The NSP has many departments. Some wear their uniform almost all the time, some wear it occasionally, some wear it almost never (unless they're getting a medal or attending the funeral of a comrade). As it happens, five years ago the largest uniformed department became much smaller, and also became a non-uniformed department. To the man on the street, NSP uniforms suddenly disappeared from sight.
They're not traffic cops, they're secret police.
For certain tasks, the uniform (black and imposing, I believe) is appropriate. So each officer has one, with shiny rank tabs and a polished party membership pin. They may be worn when the secret police wants to act overt and unsubtle.
But mostly overt action has been farmed out to the ordinary beat cops. There are literally millions of them, you see one at every corner and you are supposed to see one at every corner. This is a significant expense on the government payroll, possibly rivaling that that of the secret police. No need to duplicate the ordinary police by putting an unsecret policeman next to the ordinary cop. Not any more. In the early days it was different, see below.
You are not supposed to see a secret policeman at work. You are supposed to worry all the time that one may be watching you.
- That lady at the supermarket checkout, is she noticing that you buy twice as much milk as usual? Do you have a visitor from out of town who is not registered with the police?
- The janitor of your tenement block, it is almost a given that he's an informer or he wouldn't have gotten that job. Probably a veteran too old for the frontlines.
- The primary school teacher of your kids, she is noticing what they say about the Dear Leader, but is she also writing reports?
To compare your fictional totalitarians with real ones, the German Democratic Republic had a secret police with 90,000 full-time staff and 170,000 informers out of a population of 17 million. They also had an overt police with 80,000 full-time officers and 180,000 reserves.
What happened five years ago?
Historically, your totalitarians took power in a violent struggle with all other ideologies. Say your secret police grew out of a party organization, in part to bring the regular police into line. They got their (black and imposing) uniforms to trigger fear and instant obedience in the regular cops, who would then bash heads to trigger fear and headaches in the people.
At the same time, the secret police would recruit a network of informers and use plainclothes officers to manage them.
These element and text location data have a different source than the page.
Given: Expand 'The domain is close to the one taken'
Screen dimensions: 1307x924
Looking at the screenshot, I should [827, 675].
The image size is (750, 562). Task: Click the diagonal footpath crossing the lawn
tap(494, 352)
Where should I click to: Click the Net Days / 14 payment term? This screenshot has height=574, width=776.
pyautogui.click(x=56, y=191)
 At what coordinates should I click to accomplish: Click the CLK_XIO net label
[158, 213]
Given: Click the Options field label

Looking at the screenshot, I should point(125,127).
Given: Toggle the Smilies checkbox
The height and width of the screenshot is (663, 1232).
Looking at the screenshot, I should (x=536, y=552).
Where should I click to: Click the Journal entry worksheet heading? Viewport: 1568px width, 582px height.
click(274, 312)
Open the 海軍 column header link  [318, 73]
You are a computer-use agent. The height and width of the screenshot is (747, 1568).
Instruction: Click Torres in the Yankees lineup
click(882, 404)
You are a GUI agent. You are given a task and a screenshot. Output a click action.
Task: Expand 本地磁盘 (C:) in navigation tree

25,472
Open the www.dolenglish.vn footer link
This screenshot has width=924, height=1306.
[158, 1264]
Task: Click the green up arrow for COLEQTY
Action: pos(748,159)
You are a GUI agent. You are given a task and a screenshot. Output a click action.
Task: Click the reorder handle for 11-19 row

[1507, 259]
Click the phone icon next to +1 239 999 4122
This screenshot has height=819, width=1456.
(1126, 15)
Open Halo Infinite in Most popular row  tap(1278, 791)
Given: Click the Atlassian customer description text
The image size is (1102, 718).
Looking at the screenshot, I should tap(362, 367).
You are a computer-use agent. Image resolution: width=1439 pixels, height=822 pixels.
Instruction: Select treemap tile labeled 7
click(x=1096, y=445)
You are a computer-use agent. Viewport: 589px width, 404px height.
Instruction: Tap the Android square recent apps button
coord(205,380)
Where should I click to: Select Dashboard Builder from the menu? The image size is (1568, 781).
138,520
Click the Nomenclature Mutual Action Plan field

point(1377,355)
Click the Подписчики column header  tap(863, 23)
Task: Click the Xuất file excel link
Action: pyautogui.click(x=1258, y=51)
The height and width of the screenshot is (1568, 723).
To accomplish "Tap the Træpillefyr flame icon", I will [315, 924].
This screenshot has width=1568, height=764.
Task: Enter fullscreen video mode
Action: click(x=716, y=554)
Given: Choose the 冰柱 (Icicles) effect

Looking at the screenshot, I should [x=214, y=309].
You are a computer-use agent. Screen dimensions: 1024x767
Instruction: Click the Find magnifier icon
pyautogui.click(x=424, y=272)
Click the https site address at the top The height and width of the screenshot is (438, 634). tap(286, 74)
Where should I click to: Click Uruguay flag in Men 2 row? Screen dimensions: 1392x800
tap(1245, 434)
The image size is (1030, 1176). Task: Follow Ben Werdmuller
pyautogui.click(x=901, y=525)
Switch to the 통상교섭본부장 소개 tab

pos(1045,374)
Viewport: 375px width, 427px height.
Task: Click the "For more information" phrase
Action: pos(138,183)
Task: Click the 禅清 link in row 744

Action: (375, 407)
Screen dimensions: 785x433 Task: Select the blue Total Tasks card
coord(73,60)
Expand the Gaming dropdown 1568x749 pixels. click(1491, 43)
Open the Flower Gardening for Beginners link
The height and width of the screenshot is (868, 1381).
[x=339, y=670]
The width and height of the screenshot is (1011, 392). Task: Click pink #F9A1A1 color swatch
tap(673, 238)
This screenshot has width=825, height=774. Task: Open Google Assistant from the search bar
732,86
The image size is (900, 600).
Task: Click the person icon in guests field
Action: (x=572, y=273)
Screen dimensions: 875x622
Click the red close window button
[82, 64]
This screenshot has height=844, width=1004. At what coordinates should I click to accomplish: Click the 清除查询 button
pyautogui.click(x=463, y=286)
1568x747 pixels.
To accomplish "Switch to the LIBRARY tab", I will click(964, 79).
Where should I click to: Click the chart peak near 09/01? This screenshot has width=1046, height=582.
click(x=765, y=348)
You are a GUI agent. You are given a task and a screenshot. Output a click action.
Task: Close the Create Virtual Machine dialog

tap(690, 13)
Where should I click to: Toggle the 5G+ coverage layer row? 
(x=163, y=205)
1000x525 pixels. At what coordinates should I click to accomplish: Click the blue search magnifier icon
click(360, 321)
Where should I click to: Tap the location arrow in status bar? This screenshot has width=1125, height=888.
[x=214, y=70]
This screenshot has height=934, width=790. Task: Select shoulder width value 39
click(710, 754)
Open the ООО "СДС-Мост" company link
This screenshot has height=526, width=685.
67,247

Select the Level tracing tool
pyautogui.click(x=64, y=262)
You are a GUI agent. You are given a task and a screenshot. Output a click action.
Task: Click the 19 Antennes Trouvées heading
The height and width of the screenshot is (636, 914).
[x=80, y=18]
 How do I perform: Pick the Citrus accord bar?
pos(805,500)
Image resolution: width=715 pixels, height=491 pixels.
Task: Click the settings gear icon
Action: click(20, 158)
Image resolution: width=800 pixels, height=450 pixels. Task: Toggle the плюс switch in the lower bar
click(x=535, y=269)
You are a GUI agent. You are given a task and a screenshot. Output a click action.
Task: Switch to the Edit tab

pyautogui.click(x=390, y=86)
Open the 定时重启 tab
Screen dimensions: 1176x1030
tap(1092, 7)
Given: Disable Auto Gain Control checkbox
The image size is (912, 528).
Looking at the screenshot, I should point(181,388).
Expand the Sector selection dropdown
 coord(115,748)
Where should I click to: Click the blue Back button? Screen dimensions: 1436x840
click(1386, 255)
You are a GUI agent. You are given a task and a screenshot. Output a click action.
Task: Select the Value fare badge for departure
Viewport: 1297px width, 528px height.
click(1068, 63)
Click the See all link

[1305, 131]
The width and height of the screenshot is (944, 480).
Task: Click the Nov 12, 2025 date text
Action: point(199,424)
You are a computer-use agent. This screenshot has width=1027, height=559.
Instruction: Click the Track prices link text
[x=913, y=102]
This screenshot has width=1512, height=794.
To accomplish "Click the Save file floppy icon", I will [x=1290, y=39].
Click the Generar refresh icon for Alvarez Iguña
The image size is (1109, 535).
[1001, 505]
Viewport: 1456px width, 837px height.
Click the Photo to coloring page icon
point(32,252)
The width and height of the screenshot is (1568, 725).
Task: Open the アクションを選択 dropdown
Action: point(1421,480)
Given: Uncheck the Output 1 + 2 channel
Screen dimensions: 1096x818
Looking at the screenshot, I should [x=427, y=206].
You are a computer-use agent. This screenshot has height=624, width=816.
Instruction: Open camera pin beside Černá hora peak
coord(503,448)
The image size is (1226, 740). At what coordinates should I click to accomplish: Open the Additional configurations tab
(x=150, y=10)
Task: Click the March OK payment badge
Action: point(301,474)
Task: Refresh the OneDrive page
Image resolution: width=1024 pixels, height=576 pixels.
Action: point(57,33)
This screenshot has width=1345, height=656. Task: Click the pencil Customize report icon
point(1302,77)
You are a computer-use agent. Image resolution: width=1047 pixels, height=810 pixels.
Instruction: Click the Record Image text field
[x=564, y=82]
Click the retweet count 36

Some of them were ordinary police, who took a second oath, got a second personnel file, and mostly carried on with their jobs. Others were teachers, clerks, old grandmothers.
Over the decades since the glorious revolution this informer network and their handlers grew in importance relative to the uniformed branch of the secret police. By now all regular cops are second or third generation citizens of the dystopia, they don't need a NSP officer watching over their shoulder at all times. So five years ago the cop-watching department of the NSP got lost in an administrative shuffle, by far the largest uniformed NSP department at the time. (Other uniformed NSP units include their SWAT team, some of their forensic people, and the guards at their prisons and other installations.)
Why keep this secret?
Obviously the size and disposition of the police forces, both overt and secret, are state secrets. It wouldn't do if the citizens realize that there are almost a hundred of them for each police officer.